Pointing records for text and elements

|---|

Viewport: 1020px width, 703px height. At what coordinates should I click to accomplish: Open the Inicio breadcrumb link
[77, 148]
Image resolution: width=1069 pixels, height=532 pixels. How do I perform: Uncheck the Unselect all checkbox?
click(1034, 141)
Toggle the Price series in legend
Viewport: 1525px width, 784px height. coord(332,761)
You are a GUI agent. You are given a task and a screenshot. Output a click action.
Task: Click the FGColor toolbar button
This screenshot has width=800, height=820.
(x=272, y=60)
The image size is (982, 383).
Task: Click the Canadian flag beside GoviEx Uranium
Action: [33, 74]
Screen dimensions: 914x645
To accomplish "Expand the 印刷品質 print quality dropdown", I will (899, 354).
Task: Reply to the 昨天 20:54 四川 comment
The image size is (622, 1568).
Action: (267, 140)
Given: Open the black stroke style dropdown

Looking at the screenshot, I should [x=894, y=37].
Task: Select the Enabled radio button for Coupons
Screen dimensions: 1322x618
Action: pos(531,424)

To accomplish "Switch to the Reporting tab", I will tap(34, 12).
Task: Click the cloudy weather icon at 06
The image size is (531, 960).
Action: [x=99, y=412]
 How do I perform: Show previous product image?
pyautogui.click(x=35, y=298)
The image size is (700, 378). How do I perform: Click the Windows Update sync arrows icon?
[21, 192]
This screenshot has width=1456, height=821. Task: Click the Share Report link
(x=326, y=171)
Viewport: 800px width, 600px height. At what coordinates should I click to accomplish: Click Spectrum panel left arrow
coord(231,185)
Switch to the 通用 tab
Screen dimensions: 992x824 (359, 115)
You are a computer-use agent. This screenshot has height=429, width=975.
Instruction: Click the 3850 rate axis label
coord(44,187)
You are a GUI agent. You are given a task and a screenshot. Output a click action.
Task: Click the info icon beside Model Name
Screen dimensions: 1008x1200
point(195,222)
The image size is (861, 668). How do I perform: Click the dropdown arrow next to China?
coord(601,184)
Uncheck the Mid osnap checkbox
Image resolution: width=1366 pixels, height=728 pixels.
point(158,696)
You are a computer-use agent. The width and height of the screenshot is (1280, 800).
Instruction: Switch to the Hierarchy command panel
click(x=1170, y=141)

|---|

Please convert the listing, starting at its first line and ending at the line containing "click(1034, 141)", into a JSON list of strings with one string per line and blank lines left out.

TASK OUTPUT —
[
  "Viewport: 1020px width, 703px height. At what coordinates should I click to accomplish: Open the Inicio breadcrumb link",
  "[77, 148]",
  "Image resolution: width=1069 pixels, height=532 pixels. How do I perform: Uncheck the Unselect all checkbox?",
  "click(1034, 141)"
]